■ Work task ■
Your output should be the lines below from the one with "Expand arrow for" through the one with "The image size is (1077, 770).", copied exactly, pictures excluded.

■ Provided records ■

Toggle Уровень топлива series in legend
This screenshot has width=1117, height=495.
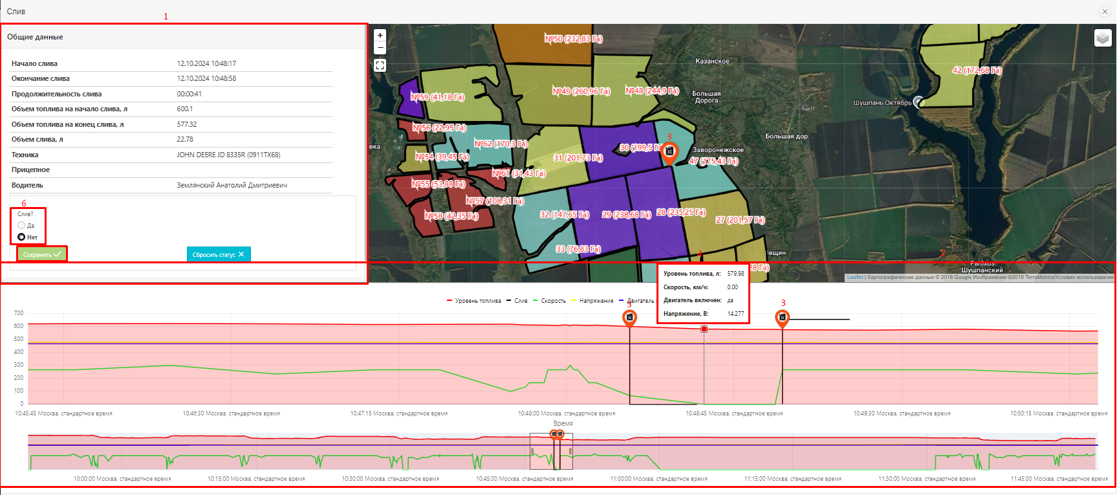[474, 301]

---

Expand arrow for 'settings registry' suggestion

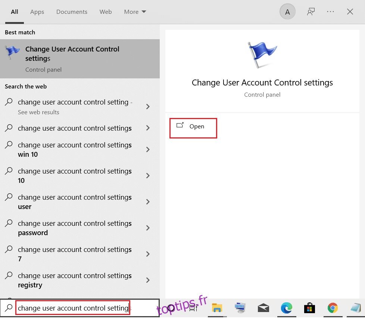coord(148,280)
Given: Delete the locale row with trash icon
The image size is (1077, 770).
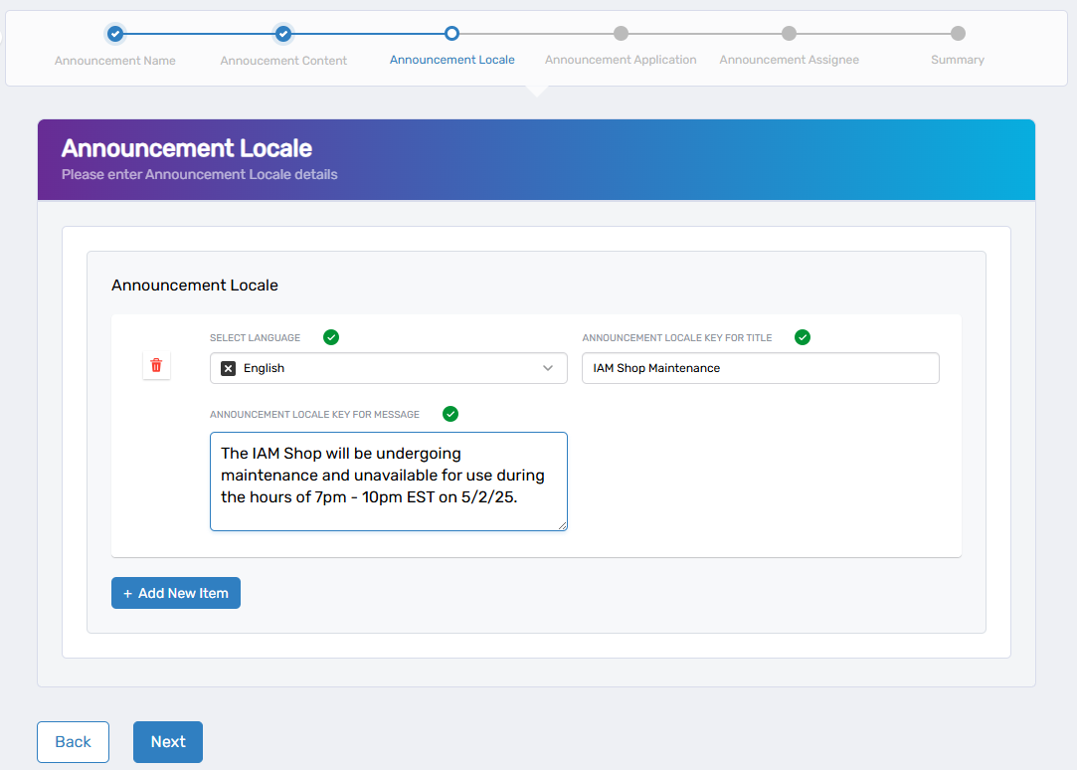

---

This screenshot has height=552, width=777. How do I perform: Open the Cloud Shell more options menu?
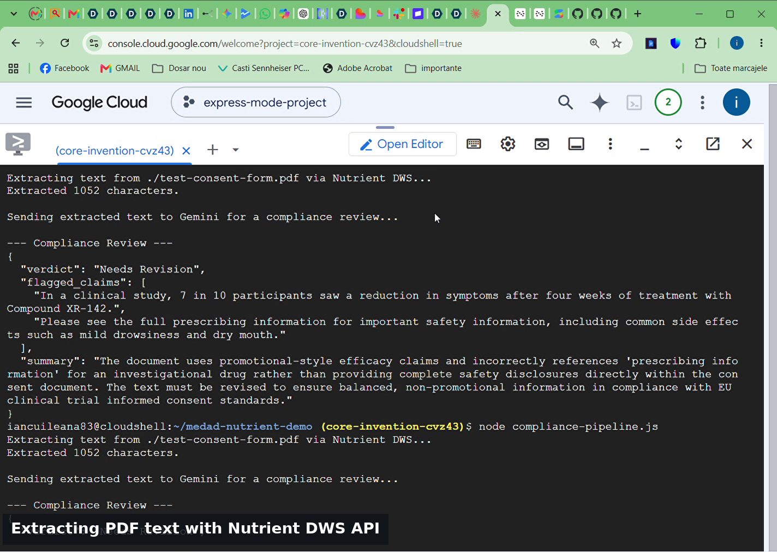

■ Your response ■
Expand arrow for 'settings registry' suggestion

coord(148,280)
Given: Delete the locale row with trash icon
The image size is (1077, 770).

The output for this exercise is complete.